> DATA UNDER STUDY
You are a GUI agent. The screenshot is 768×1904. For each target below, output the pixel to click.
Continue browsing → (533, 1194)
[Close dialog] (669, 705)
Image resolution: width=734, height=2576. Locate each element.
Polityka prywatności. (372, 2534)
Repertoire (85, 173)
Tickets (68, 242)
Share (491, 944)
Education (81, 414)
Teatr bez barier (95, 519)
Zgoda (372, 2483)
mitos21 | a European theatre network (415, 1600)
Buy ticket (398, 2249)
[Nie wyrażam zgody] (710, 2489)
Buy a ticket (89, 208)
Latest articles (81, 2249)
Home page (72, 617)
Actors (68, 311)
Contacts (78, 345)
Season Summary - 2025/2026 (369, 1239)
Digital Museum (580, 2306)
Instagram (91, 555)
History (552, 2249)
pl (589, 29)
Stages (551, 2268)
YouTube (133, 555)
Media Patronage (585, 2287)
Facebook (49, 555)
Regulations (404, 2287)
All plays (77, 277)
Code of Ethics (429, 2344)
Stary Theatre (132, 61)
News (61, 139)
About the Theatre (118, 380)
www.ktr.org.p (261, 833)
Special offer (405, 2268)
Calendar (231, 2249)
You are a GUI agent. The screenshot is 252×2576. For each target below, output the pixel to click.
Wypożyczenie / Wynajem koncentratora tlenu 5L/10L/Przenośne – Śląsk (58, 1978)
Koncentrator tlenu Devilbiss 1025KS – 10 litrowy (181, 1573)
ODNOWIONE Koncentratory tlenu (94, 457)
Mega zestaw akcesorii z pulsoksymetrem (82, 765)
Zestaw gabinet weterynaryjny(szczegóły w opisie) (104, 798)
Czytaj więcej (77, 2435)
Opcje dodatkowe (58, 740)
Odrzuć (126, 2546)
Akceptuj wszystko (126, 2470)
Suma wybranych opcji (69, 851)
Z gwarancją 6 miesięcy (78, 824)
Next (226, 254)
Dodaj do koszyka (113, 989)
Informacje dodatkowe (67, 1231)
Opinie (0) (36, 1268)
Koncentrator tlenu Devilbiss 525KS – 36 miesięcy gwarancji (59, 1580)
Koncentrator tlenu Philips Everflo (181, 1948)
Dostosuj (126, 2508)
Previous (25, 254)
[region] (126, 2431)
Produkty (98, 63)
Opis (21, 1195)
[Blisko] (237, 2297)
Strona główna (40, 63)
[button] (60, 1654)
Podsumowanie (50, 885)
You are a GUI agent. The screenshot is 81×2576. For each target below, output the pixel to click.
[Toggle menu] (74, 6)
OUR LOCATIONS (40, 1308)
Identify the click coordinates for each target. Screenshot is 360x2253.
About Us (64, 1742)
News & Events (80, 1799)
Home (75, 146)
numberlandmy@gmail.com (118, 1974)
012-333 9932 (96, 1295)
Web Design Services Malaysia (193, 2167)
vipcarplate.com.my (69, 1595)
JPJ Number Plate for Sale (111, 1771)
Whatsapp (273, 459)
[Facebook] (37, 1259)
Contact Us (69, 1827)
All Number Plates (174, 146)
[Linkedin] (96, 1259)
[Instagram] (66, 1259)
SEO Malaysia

> DESCRIPTION OF THE TASK
Set down the lines above as they stand, starting with the first line and ending with the line that contains "Latest articles (81, 2249)".

> WRITTEN SOLUTION
You are a GUI agent. The screenshot is 768×1904. For each target below, output the pixel to click.
Continue browsing → (533, 1194)
[Close dialog] (669, 705)
Image resolution: width=734, height=2576. Locate each element.
Polityka prywatności. (372, 2534)
Repertoire (85, 173)
Tickets (68, 242)
Share (491, 944)
Education (81, 414)
Teatr bez barier (95, 519)
Zgoda (372, 2483)
mitos21 | a European theatre network (415, 1600)
Buy ticket (398, 2249)
[Nie wyrażam zgody] (710, 2489)
Buy a ticket (89, 208)
Latest articles (81, 2249)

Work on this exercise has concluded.